Tuesday, November 24, 2009

The Great Malaysian Brain Drain-Part 2














I've mentioned earlier that I shall dish this out to you in more bite sizes. 6 installments in all.

I've changed my mind and have decided to reduce it to 3. So this is the 2nd episode with 1 more to go.

State Ideology: Be grateful you’re Malaysian


Try putting yourself in the shoes of an 18-year-old. This young Malaysian born in 1991 is told that Umno was very generous in granting citizenship to his non-Malay forefathers in 1957. Thus as a descendant of an immigrant community – one should be forever grateful and respect the “social contract”.

Gratitude is demanded by the state while little is reciprocated. Under the NEP – and some say this policy represents the de facto social contract – every single Vice Chancellor of every single Malaysian public university is Malay.

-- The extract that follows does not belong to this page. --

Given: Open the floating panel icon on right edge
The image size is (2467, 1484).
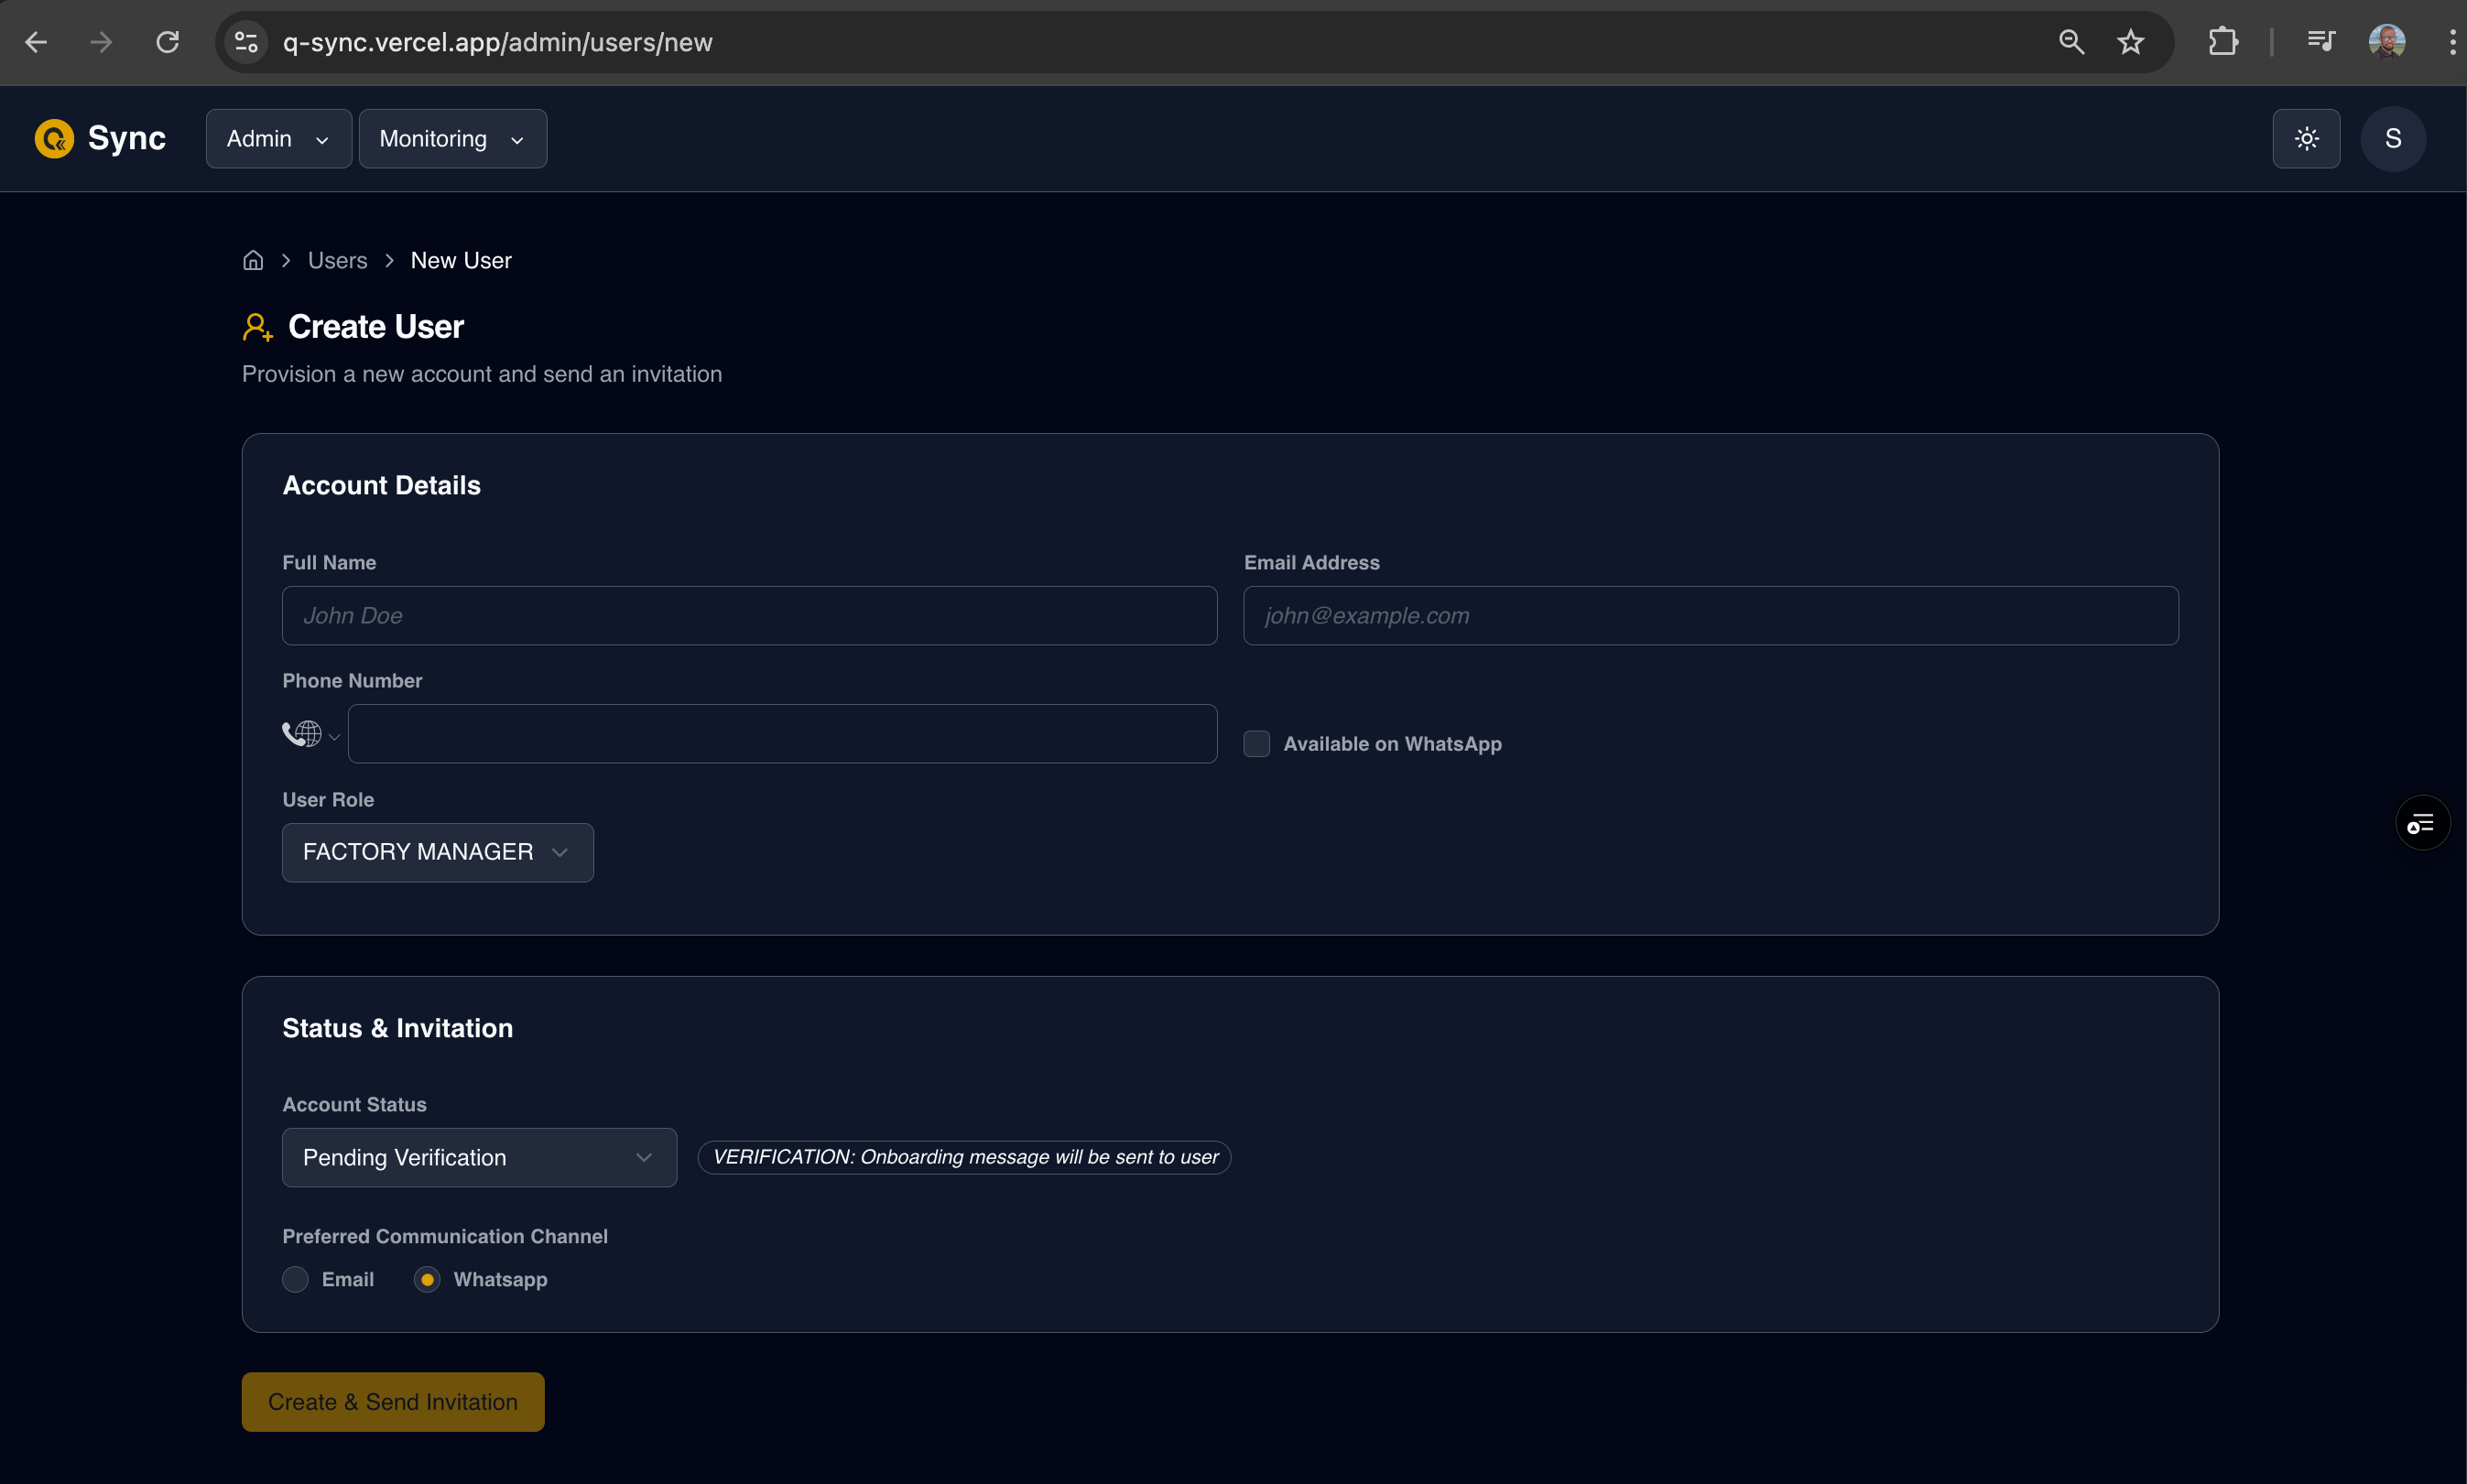Looking at the screenshot, I should pos(2421,822).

Promotion prospects for non-Malay lecturers to full professorship or head of department are very dim, hence we have the dichotomy of non-Malays predominant in private colleges while correspondingly, the academic staff of public institutions proliferate with Malays.

The civil service is staffed predominantly by Malays, too, and overwhelmingly in the top echelons. The government-linked corporations have been turned into a single race monopoly.
Hence is it any surprise that almost all the scholarships offered by government and GLCs seem to be reserved for Malays?

Youngsters from the minority communities see that Malays are the chosen ones regardless of their scholastic achievement and financial position. Some are offered to do a Master although they did not even apply (but the quota is there to be filled, so these disinterested Malays are approached).

Our lesson today is ...

How the government apparatus conducts itself and the consequences of its policy implementation will upset an individual’s innate sense of justice.

The government pays about RM1.8 billion in annual salaries to teachers. A child is taught moral studies in class but he learns in life that adults condone and conspire to immorality by perpetuating the unfairness and injustice which impacts on Malaysia’s young.

On the other hand, the favoured group is given more than their just desserts without either merit or need. When one is bred to think that privilege is only his rightful entitlement, we would not expect this young person to pay back to society in return.

Our Malaysian education system has been flip-flopped, pushed and pulled this way and that until standards dropped to alarming levels. The passing mark for subjects in public exams have fallen notoriously low while the increasing number of distinctions have risen fatuously high with

SPM students notching 14As, 17As and 21As.

With top scorers aplenty, there will not be enough scholarships to go around now that the Education Ministry has decided to put a cap on the SPM, limiting takers to 10 subjects.